* Exercise requirements:
Reproduce every line of the records below verbatim, omitting the pictures.

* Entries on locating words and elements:
>>>>
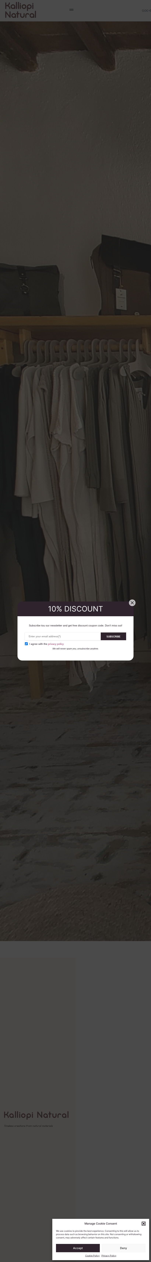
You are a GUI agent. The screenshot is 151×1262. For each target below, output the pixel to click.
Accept (78, 1248)
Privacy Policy (108, 1255)
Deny (123, 1248)
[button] (143, 1223)
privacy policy (56, 643)
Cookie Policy (92, 1255)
<<<<
* Output:
You are a GUI agent. The screenshot is 151×1262. For each target below, output the pixel to click.
Accept (78, 1248)
Privacy Policy (108, 1255)
Deny (123, 1248)
[button] (143, 1223)
privacy policy (56, 643)
Cookie Policy (92, 1255)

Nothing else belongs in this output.